Gemini Advanced Analysis of the Bankruptcy Statistics

  • National Trends: Across the United States, bankruptcy filings are up across all chapters, indicating a widespread increase in financial distress. Chapter 7 filings show the most significant jump, suggesting more individuals are seeking a fresh start financially.
  • Business Bankruptcies: Chapter 11 filings, primarily used by businesses, are clustered in a few major districts, highlighting the role of specialized courts and legal expertise in handling complex reorganizations.
  • Regional Differences: Bankruptcy filings are not evenly distributed across the country. Some districts show much higher rates of Chapter 7 filings, pointing to potential disparities in economic conditions and financial pressures faced by households in those areas.
  • Urban vs. Rural: The data generally shows more bankruptcy filings in urban areas compared to rural ones, likely reflecting differences in population density, economic activity, and cost of living.
  • Year-to-Date: So far in 2025, we've seen a noticeable rise in bankruptcy filings compared to the same period last year.

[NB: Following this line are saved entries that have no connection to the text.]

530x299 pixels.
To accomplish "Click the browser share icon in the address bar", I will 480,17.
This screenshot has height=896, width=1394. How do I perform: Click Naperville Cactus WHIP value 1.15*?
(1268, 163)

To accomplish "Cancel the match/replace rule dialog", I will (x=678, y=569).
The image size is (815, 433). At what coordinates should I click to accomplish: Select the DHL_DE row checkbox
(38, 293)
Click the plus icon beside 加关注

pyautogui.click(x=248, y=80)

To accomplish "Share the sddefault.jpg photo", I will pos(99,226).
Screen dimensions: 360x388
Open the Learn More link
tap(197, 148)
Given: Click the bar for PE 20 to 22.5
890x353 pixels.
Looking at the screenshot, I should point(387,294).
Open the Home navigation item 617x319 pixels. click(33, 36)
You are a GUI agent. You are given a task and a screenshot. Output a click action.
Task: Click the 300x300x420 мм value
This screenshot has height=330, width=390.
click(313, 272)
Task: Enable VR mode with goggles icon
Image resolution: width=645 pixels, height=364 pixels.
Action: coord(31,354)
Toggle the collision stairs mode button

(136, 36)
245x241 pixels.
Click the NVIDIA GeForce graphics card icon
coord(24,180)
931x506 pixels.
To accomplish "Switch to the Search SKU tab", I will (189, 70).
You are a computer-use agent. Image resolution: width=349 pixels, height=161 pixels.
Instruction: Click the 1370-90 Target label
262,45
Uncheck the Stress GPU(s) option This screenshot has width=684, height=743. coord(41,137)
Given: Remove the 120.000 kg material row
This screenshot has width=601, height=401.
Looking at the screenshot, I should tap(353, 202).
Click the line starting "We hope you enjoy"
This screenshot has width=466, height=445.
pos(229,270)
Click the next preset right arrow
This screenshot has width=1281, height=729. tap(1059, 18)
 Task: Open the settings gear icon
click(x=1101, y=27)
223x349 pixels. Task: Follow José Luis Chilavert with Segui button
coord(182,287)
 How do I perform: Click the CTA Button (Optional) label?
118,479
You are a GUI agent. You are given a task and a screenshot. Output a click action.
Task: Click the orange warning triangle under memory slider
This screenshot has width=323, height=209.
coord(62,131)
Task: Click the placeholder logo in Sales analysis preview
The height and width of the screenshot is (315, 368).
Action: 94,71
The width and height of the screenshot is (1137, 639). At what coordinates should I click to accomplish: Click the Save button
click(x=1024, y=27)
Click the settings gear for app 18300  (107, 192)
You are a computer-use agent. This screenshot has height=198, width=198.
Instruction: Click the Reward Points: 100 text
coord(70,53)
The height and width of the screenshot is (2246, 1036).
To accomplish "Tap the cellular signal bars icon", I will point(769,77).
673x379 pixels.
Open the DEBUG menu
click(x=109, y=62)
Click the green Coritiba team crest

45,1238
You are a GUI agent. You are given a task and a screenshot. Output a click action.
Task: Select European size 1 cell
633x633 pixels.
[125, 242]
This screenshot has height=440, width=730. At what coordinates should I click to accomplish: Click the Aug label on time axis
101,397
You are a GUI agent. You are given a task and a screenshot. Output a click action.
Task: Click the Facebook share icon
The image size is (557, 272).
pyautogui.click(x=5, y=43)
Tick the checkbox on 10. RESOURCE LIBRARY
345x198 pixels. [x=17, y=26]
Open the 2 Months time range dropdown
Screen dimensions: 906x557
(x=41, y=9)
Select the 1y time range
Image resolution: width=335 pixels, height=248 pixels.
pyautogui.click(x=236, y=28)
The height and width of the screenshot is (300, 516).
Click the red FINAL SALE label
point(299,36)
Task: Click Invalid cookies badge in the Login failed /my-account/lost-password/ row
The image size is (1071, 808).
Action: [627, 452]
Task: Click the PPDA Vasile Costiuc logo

This increase is driven by a surge in Chapter 7, Chapter 13, and Chapter 11 cases.
  • Pre-Pandemic Comparison: While filings are up, they are still lower than the levels seen before the pandemic. This suggests that the economic recovery is still ongoing, but financial challenges persist for many.
  • Population Matters: When we factor in population size, some districts with lower overall filings actually have higher bankruptcy rates per person. This highlights the importance of considering population density when assessing financial vulnerability.
  • Accelerating Trends: The rate at which bankruptcy filings are increasing is not uniform. Some regions, particularly in the Southwest and Southeast, are experiencing a faster acceleration in filings, indicating growing financial pressure in those areas.
  • Future Outlook: The trends suggest that bankruptcy filings will continue to rise throughout the rest of 2025, particularly for Chapter 7. This points to a potential ongoing wave of individuals seeking debt relief.
  • Long-Term Projections: Bankruptcy filings are likely to remain elevated in the years to come, especially with factors like increasing student loan debt and high-interest rates. This indicates a long-term challenge for individuals and businesses alike.

What We Are Reading

Want to know about the news articles that caught our eye this week? Start here.